Mot de l’Ambassadeur (9 avril 2018) [hu]

Toulouse-Lautrec à Salgótarján

JPEG

L’histoire des relations artistiques entre la France et la Hongrie n’a pas fini de nous réserver de bonnes surprises. A condition de s’engager sur les chemins de traverse de nos provinces, il n’est pas rare de dénicher des tableaux, des artistes ou des mécènes peu connus.

Prenons la ville de Salgótarján, célèbre autrefois pour ses mines et toujours reconnue pour la qualité de sa verrerie, mais aujourd’hui un peu en marge des circuits touristiques. Vous y découvrirez, au musée Béla Dornyay, des œuvres de Noémi Ferenczy, qui a appris à tisser à la Manufacture des Gobelins en 1911. Ou des tableaux de János Halápy, qui vécut à Paris entre 1925 et 1928. Mais de façon beaucoup plus inattendue, si vous effectuez ce déplacement d’ici la fin août, vous pourrez découvrir des dessins méconnus de Henri de Toulouse-Lautrec, exposés grâce à la coopération heureuse entre le mécène Kesauri, migrant parmi les migrants, letton d’origine, français pendant un temps, et désormais polonais, et Gabriella Shah, conservatrice du musée.
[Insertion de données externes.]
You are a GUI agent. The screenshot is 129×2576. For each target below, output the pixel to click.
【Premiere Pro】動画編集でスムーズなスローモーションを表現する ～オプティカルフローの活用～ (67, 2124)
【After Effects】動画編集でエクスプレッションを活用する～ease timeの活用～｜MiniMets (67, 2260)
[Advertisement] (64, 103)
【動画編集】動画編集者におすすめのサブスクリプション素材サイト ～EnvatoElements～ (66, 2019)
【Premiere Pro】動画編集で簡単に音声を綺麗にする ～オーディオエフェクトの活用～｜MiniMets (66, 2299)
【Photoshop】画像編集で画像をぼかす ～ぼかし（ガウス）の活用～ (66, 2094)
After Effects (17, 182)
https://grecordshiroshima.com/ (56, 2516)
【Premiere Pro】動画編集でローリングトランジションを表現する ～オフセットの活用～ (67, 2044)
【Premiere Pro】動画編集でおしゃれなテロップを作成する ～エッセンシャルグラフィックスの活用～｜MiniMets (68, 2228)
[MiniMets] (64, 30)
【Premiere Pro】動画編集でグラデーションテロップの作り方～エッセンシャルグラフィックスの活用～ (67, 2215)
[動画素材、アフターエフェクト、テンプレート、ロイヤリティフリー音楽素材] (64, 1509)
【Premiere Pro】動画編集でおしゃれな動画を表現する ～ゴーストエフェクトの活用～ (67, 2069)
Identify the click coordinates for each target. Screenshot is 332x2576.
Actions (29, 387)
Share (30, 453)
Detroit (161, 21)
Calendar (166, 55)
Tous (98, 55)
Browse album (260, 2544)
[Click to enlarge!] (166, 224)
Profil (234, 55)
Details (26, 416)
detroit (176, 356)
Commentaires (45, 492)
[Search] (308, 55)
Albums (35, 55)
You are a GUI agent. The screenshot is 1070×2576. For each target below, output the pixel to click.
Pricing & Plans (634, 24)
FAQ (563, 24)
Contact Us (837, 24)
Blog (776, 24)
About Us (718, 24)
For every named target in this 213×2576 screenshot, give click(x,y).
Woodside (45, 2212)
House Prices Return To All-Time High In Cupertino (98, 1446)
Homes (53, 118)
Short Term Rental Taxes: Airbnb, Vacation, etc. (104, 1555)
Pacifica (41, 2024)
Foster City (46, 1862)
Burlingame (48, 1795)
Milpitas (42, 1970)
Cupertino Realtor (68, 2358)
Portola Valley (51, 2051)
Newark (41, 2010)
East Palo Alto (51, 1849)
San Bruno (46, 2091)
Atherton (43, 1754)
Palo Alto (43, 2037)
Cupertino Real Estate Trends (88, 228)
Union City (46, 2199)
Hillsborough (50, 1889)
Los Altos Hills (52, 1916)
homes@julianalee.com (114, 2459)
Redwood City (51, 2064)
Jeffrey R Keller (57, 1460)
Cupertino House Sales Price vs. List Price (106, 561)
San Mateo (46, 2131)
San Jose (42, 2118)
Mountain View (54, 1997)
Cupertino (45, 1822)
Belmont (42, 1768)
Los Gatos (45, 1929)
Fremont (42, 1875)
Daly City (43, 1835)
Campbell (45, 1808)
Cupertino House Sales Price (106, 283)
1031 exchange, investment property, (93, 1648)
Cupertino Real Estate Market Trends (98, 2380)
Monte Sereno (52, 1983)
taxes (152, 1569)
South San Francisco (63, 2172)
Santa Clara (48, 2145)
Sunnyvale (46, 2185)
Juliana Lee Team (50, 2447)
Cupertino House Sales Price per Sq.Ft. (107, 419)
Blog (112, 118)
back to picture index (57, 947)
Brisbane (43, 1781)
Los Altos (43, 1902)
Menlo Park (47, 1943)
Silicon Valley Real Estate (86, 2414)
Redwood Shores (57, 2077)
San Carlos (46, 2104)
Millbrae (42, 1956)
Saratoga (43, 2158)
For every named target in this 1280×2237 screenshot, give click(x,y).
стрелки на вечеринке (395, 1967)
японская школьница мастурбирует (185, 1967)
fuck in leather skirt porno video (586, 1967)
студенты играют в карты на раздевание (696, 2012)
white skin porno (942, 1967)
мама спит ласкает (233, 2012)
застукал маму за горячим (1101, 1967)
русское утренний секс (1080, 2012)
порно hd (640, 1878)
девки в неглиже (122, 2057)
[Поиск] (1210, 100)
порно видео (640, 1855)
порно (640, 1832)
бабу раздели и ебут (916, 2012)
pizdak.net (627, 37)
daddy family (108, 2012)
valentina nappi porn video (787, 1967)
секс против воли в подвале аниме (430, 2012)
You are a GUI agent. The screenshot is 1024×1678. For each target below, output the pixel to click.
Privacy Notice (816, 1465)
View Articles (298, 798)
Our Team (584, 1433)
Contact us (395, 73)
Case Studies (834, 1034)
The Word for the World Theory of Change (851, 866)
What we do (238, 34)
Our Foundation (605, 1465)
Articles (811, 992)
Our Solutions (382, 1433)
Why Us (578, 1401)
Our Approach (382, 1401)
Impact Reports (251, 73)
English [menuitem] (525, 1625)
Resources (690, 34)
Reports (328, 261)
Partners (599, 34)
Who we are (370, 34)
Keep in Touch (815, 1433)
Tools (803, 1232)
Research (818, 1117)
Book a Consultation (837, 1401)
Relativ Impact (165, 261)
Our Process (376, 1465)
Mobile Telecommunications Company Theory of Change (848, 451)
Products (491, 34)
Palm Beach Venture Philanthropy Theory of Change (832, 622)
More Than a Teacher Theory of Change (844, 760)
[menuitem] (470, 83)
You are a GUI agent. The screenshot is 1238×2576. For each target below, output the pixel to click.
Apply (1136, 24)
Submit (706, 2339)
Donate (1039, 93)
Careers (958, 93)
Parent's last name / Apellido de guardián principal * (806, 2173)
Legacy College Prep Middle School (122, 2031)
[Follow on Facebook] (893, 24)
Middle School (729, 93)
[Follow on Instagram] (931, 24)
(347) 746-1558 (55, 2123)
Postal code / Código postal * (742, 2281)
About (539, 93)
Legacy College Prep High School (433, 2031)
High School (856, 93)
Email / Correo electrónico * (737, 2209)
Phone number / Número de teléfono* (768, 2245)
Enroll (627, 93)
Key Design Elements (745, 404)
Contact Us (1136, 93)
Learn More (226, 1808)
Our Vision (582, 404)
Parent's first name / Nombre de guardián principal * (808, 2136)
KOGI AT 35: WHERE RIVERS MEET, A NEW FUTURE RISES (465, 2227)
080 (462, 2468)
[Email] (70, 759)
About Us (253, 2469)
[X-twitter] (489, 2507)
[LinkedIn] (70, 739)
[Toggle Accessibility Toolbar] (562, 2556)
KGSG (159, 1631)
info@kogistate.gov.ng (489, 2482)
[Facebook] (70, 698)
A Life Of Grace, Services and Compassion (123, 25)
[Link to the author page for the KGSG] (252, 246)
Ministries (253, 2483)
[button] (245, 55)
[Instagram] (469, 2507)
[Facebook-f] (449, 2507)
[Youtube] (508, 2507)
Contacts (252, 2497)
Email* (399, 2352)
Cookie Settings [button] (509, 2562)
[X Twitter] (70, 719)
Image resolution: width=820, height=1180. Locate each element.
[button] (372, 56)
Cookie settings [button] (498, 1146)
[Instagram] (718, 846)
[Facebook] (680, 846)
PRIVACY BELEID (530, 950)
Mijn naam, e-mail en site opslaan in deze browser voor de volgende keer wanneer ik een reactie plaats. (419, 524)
L’exposition présente des illustrations d’un livre écrit par Georges Clémenceau pour soutenir le Capitaine Dreyfus, et pour lequel il avait souhaité que Toulouse-Lautrec fît des représentations du monde juif, réel ou imaginaire.

Au pied du Sinaï n’a pas marqué les mémoires, et le tirage du livre fut modeste. Il reste que cette plongée dans l’univers graphique d’un illustrateur surtout connu pour ses affiches publicitaires (dont on voit aussi la force dans l’exposition) est troublante.

Je n’oublierai pas l’accueil chaleureux qui me fut réservé par l’équipe enthousiaste de la municipalité de Salgótarján, petite ville hongroise qui a eu l’audace de contribuer seule, avec modestie et détermination, à l’organisation de cet hommage au peintre d’Albi.